The same is true for unity. I’ve been dwelling on oneness, friendship, and authentic community for a while now, all in the hopes of our growing together. Regardless of how many tools we have, though, this particular loaf of bread will never come into existence until we take the ingredients out of their packages and then follow the recipe. The first part (“buying the ingredients,” or gathering enough information about unity) is pretty easy; the second part (“actually baking,” or putting what we know into practice) is much harder. It requires floured hands and dirty knees, a messy kitchen and a few awkward conversations before things settle into the comfortable rhythm of prayer-saturated, heart-level friendship.

Where do we start? Imagine yourself as the center of a target, with rings going out from you. Each of these rings represents a group of people in your world that could very much benefit from your intentional steps toward unity. The closest ring to you is your family (and those few friends who feel like family). Moving toward oneness with these people might include things like clearing out some time from your overloaded schedule to be with them, starting a new tradition, and keeping your tongue in check to prevent damaging those closest to you (who often get the brunt of your emotions because you feel safest with them). The next ring out is your friends. Ways you can build unity into this group include hanging out together, being vulnerable with and accountable to them, and purposefully making memories together. I have found that serving others with friends can be another fantastic glue for our souls.

Third circle people are coworkers and acquaintances. Even if there is no overwhelming desire to be besties with these folks, you can present yourself as open and cheerful, encouraging them in small things and being Jesus in their lives. Finally, the outermost ring represents the rest of the world—those you’ve never met but are still related to in your common humanity. It’s even possible to build oneness at this level. Don’t believe me? Think of the 9/11 aftermath: complete strangers were building one another up in prayer and meeting very real needs for people they would never see. Any time you clap for someone you don’t know at an awards ceremony or donate to a worthy cause, you’re strengthening your bond with individuals in the outer ring, baking unity into lives you aren’t even aware of.
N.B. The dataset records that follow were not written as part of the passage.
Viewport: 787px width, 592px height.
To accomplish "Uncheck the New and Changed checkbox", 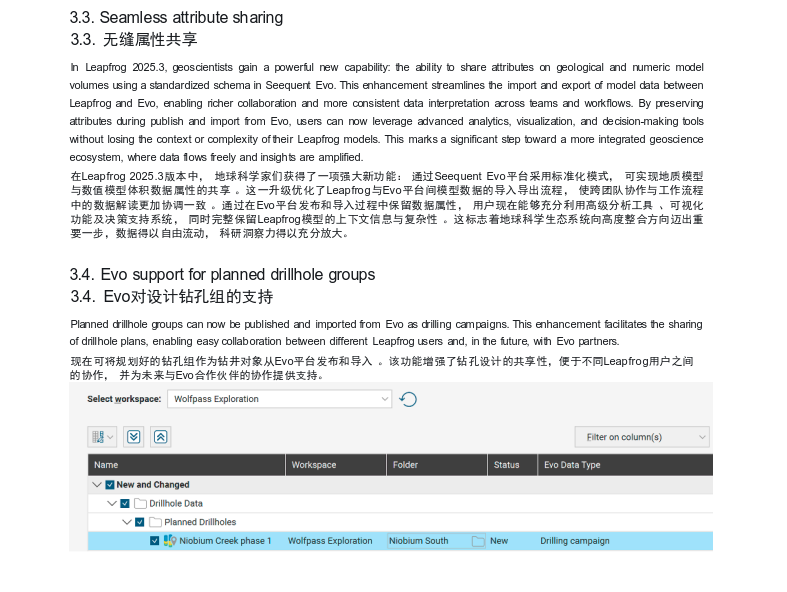I will click(x=110, y=485).
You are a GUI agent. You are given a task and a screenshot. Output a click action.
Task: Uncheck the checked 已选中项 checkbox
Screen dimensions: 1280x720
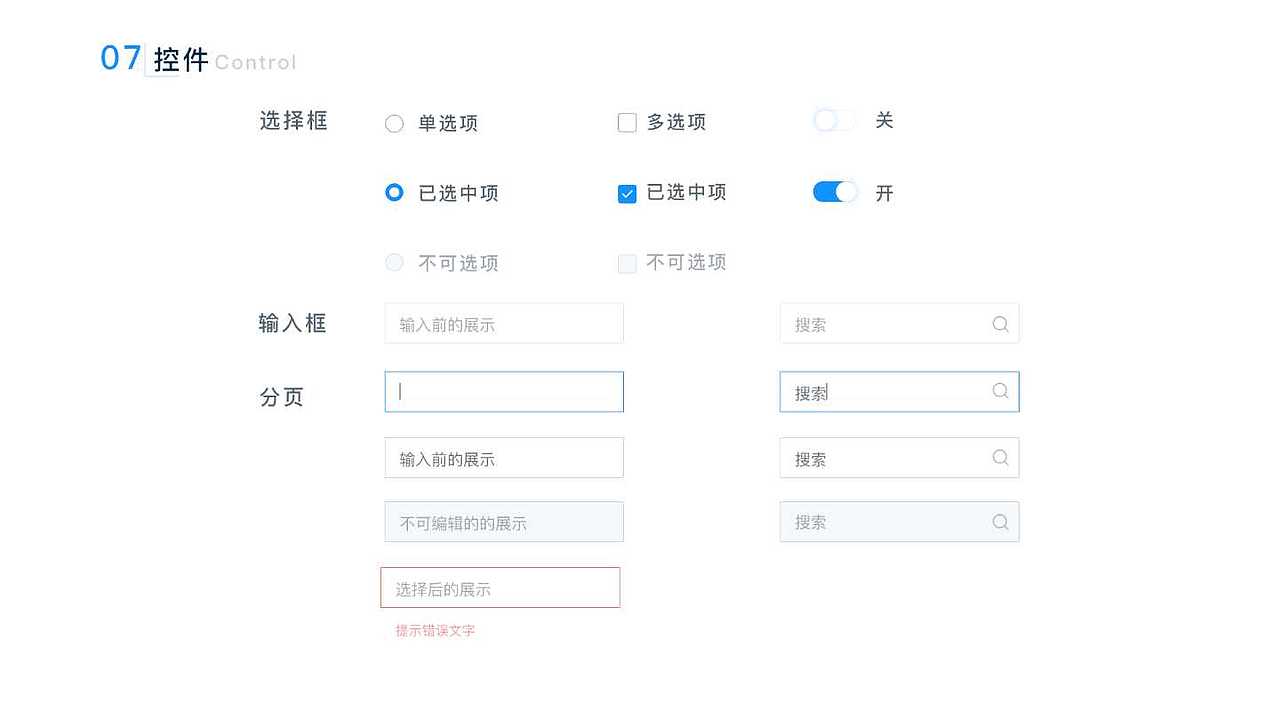[x=627, y=193]
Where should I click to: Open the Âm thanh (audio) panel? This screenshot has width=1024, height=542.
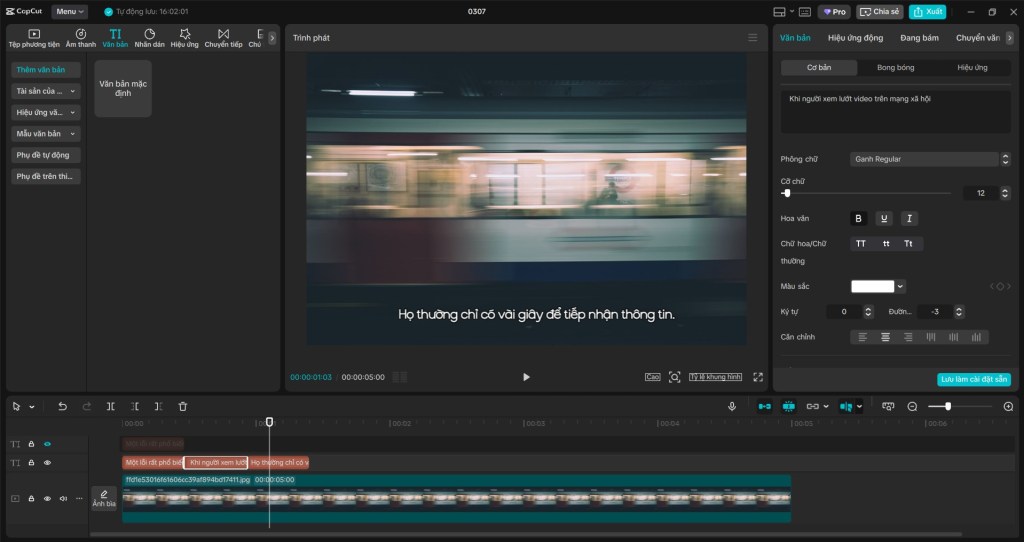(x=81, y=38)
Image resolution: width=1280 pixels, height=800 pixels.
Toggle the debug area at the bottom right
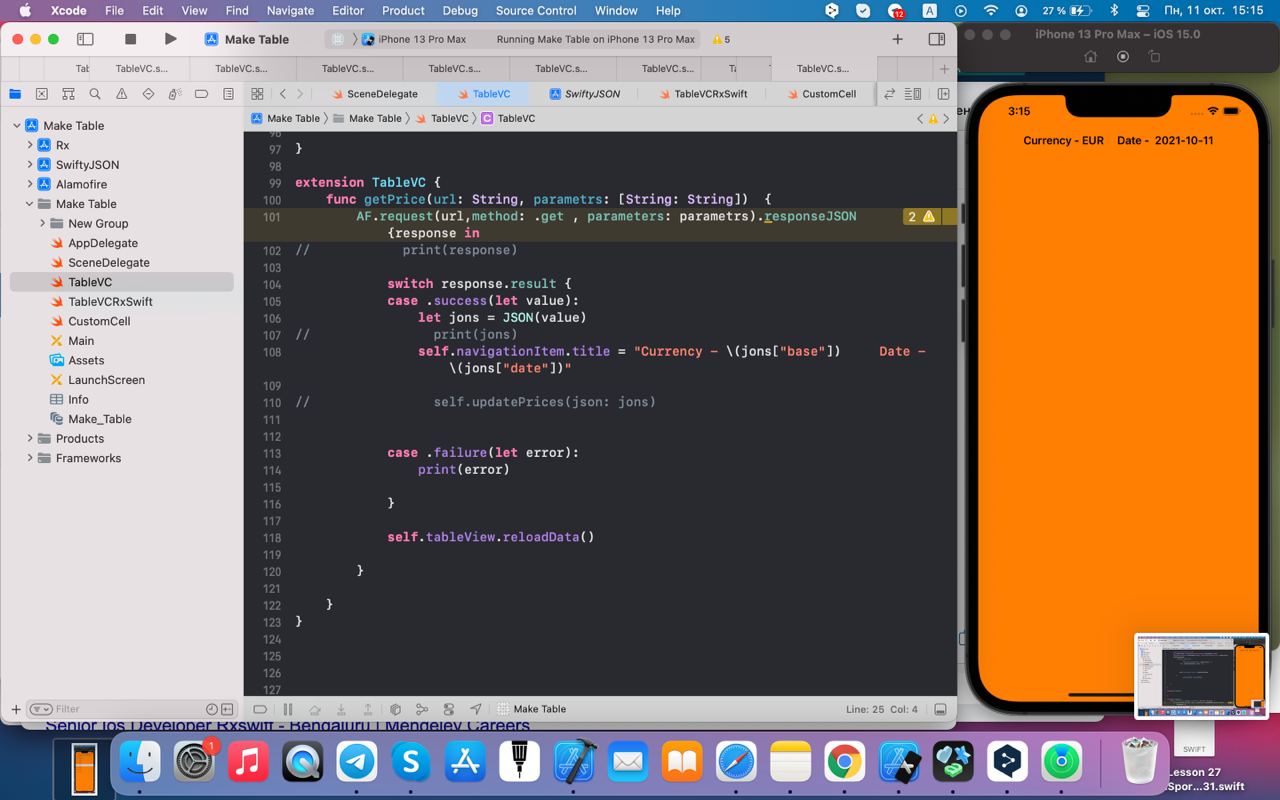940,709
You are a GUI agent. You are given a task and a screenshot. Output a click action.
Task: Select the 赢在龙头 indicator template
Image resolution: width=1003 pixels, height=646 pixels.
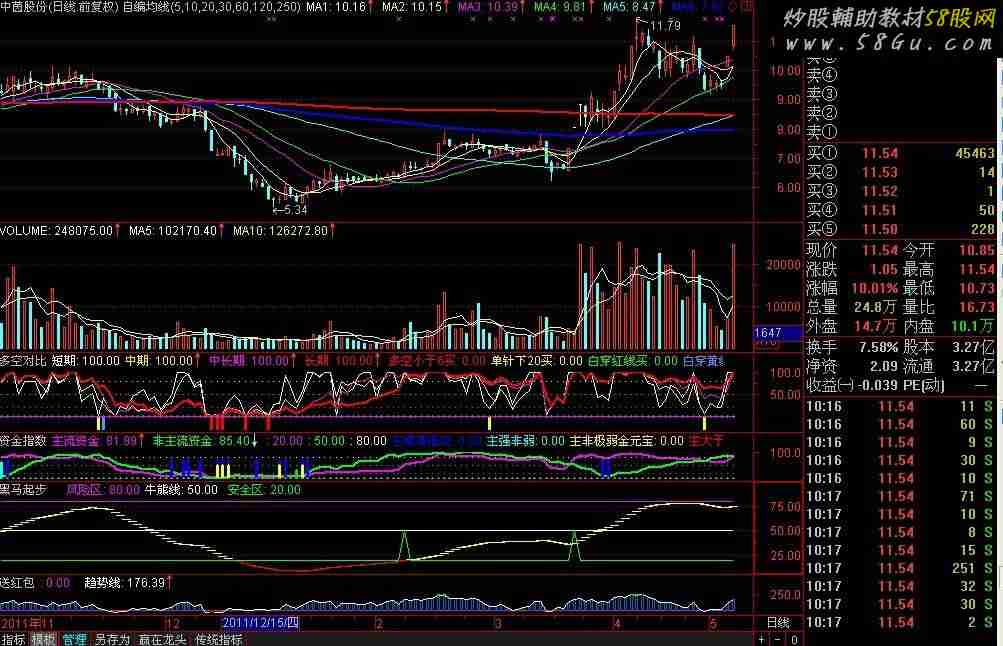pos(162,639)
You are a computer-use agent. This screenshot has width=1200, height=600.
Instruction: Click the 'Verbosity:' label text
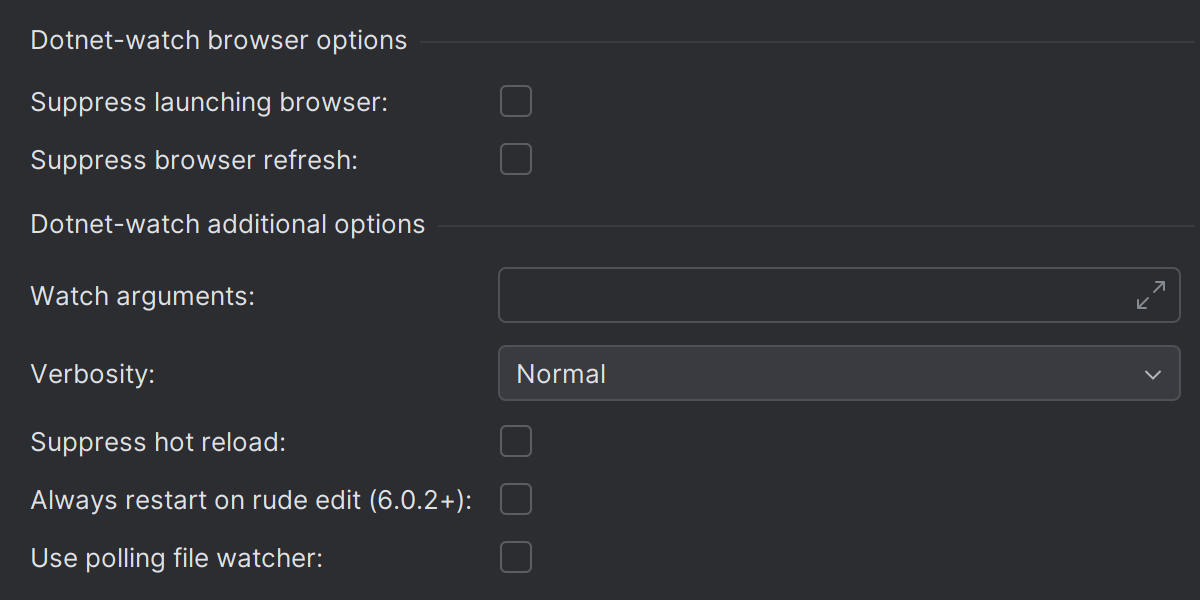pos(94,374)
In each of these circles, check for weak spots: do you need to apologize to anyone? Forgive anyone? Reach out to anyone? A harder (but helpful) idea is to pare down who is in which circle: are toxic “friends” sucking up way more time and energy than they should? Bump them down. While you don’t need to be cruel or rude about this process, allowing chronic negativity or stress to infiltrate the deepest places in your heart is not healthy for you or your family. Letting go of individuals (and thoughts, for that matter) who pose a legitimate threat to your well-being will allow you to give more fully and freely to the safe people in your life. Extend effort. Build unity. Bake bread. The hungry world is waiting for what only you can do!